By default, the itemData member of DRAWITEMSTRUCT contains the value of the lParam member of the TCITEM structure. However, if you change the amount of application-defined data per tab, itemData contains the address of the data instead. You can change the amount of application-defined data per tab by using the TCM_SETITEMEXTRA message.

To specify the size of items in a tab control, the parent window must process the WM_MEASUREITEM message. Because all tabs in an owner-drawn tab control are the same size, this message is sent only once. There is no tab control style for owner-drawn tabs of varying size. You can also set the width and height of tabs by using the TCM_SETITEMSIZE message.

Tab Control Tooltips

You can use a tooltip control to provide a brief description of each tab in a tab control. A tab control that has the TCS_TOOLTIPS style creates a tooltip control when it is created and destroys the tooltip control when it is destroyed. You can also create a tooltip control and assign it to a tab control.

If you use a tooltip control with a tab control, the parent window must process the TTN_GETDISPINFO notification code to provide a description of each tab on request.

————————

TASKS TO CARRY OUT -
• a. According to the tab control text, how many times is the WM_MEASUREITEM message sent for an owner-drawn tab control?
• b. Continue the text on tab controls, starting right after its final sentence.

DATASET EXTRACT -
————————

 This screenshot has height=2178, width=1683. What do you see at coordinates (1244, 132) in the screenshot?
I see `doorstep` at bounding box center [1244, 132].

————————

ACTIVITY ANSWERS -
• a. Only once, because all tabs in an owner-drawn tab control are the same size.

• b.
To use the same tooltip control with more than one tab control, create the tooltip control yourself and assign it to the tab control by using the TCM_SETTOOLTIPS message. You can retrieve the handle to a tab control's current tooltip control by using the TCM_GETTOOLTIPS message. If you create your own tooltip control, you should not use the TCS_TOOLTIPS style.

Default Tab Control Message Processing

This section describes the message processing performed by a tab control. Messages specific to tab controls are discussed in other sections of this documentation.

MessageProcessing performed
WM_CAPTURECHANGED Does nothing if the tab control released the mouse capture itself. If another window captured the mouse and a button is held down, the command releases the button.
WM_CREATE Allocates and initializes an internal data structure. The control creates a tooltip control if the TCS_TOOLTIPS style is specified.
WM_DESTROY Frees resources allocated during WM_CREATE processing.
WM_GETDLGCODE Returns a combination of the DLGC_WANTARROWS and DLGC_WANTCHARS values.
WM_GETFONT Returns the handle to the font used for labels.
WM_KEYDOWN Processes direction keys and changes the selection, if appropriate.
WM_KILLFOCUS Invalidates the tab that has the focus so it will be repainted to reflect an unfocused state.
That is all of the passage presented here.